III. Réveille

63 4 1
                                    


     La brise était fraîche, en tout cas assez pour se rafraîchir les idées. La petite Mailivia de six ans marcha vers les autres enfants pour aller jouer, mais tous refusèrent de jouer avec une non américaine, elle parlait peu leur langue, car cela faisait à peine un an qu'ils étaient à Las Vegas. Elle essayait tant bien que de mal à parler leurs langues, mais ça ne faisait rien, son accent français sonnait horrible à leurs oreilles. Alors elle décida de jouer les pirates en faisant croire qu'elle était muette, mais ça lui arrivait parfois qu'elle rentrait chez elle avec des bleus sur le corps. Seul un garçon à lunettes ne l'embêtait jamais, il était souvent silencieux et ne parlait à personne. Il jouait souvent au échec, Mailivia ne comprenait rien à ce jeu pour grande personne. Alors un jour, elle s'approcha de lui.

— Je m'appelle Mailivia ! Et toi, c'est quoi ?

Le garçon regarda autour pour s'assurer qu'il ne rêvait pas. Il plissa les yeux en attendant que la fille finisse par se moquer de lui.

— Si c'est pour te moquer, vas-y.

— Hein ?

— Tu comprends pas ?

— Tu parles trop vite... Je suis pas Américaine... Révéla la petite fille en laissant son accent dévoilé.

— C'est toi la pirate muette ?

— Tout le monde se moque de moi pour mon accent, alors j'ai arrêté de parler.

— Moi, je trouve ton accent joli, même s'il n'est pas très agréable.

— Merci... Euh ? Incita la petite fille à faire parler le petit garçon.

— Spencer, Spencer Reid.

— Mailivia... Juste Mailivia.

— Je préfère Mai... C'est plus facile à prononcer.

— Si tu le dis Spence.

— Ne m'appelle pas comme ça... S'il te plaît.

— C'est pas juste, tu as le droit à un surnom.

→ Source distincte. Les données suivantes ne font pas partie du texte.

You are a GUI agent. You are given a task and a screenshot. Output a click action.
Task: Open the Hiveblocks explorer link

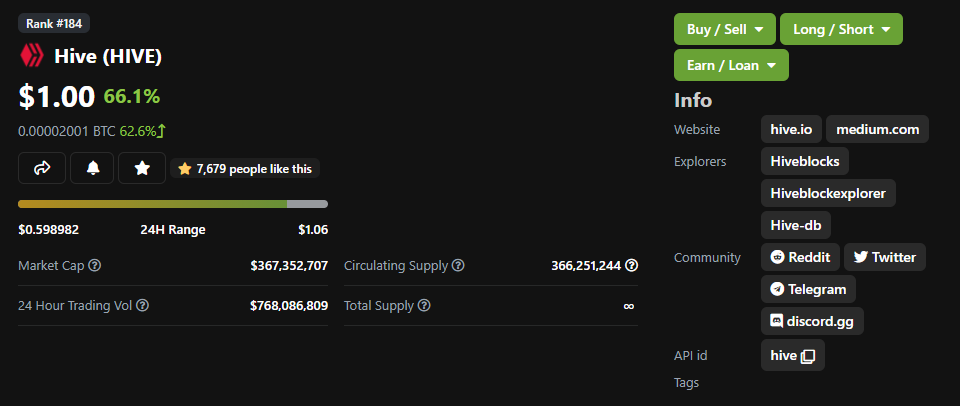pyautogui.click(x=804, y=162)
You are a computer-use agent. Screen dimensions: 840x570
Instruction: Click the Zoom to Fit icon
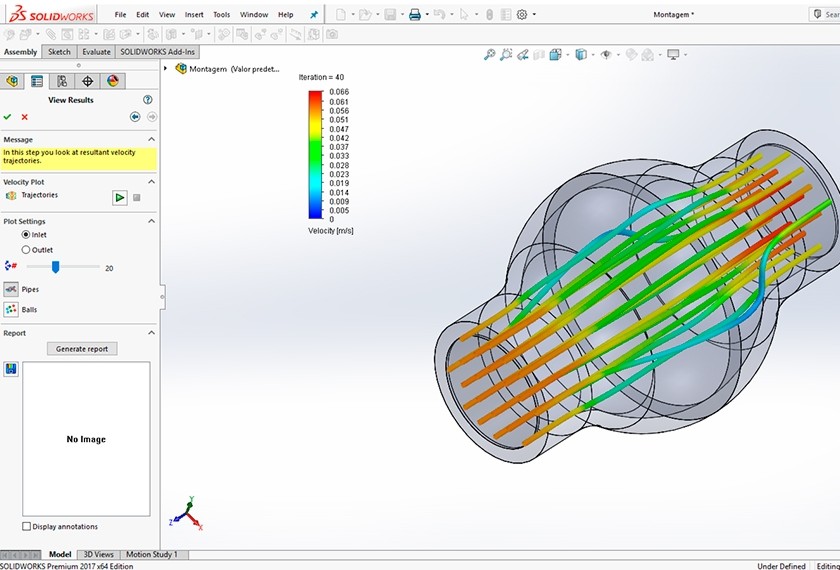coord(489,55)
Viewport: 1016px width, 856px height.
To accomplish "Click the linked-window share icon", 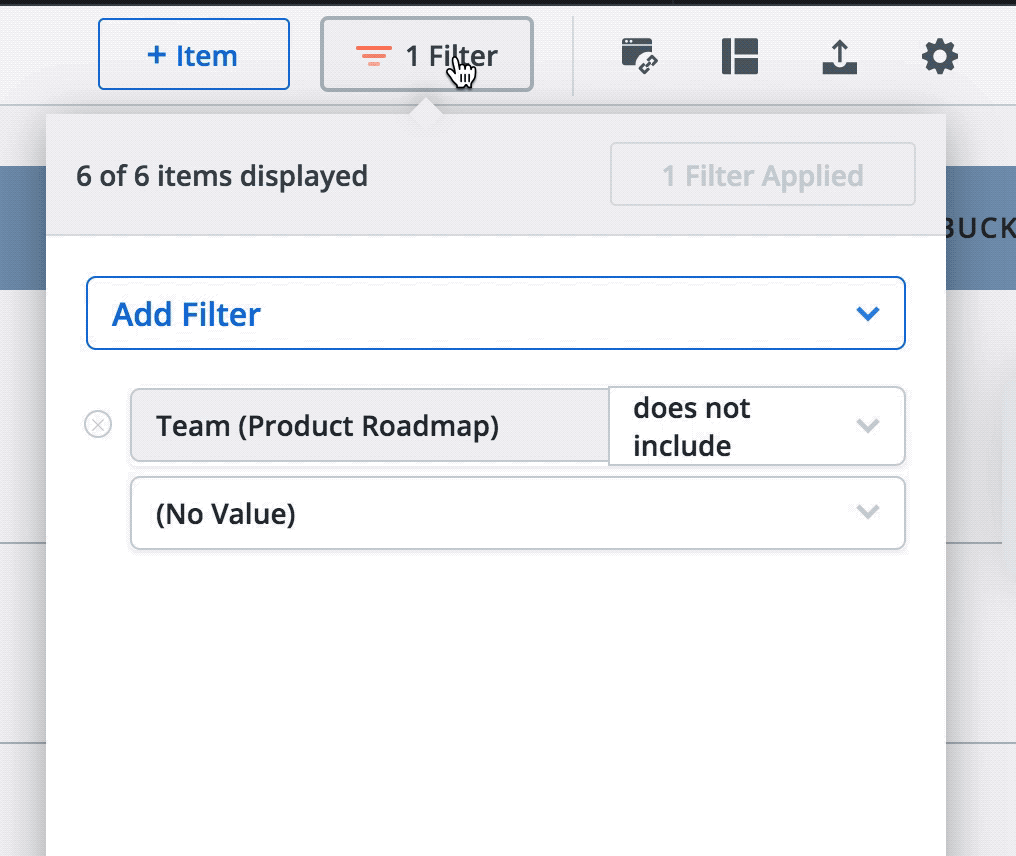I will tap(638, 57).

— Ma maman m'en donne souvent.

Mailivia haussa les épaules en se fichant éperdument des surnoms que pouvait donner la maman de son nouvel ami.

— Chess. Ton surnom, c'est Chess.

— Le nom du jeu que je joue ?

— Hm, oui, tu joues souvent à ce jeu pour grands, alors oui.

— Si tu veux, je te l'apprendrai.

— D'accord.

Mai ouvrit les yeux peu à peu. Ses yeux étaient aveuglés par le blanc immaculé du plafond. Elle regarda des deux côtés, il n'y avait personne qui était à son chevet. Harry avait raison personne n'allait la pleurer. Quelques secondes après, elle vit Ellie arriver puis repartir chercher un médecin en voyant qu'elle était réveillée. Ellie n'était pas inquiète pour elle, non, elle devait peut-être la surveiller ou se sentir coupable. Un médecin arriva pour l'ausculter. Elle termina son travail en retirant quelques trucs que les médecins sont capables de nommer, puis partit.

— Vous nous avez une belle frayeur. Dit Ellie avec un grand sourire.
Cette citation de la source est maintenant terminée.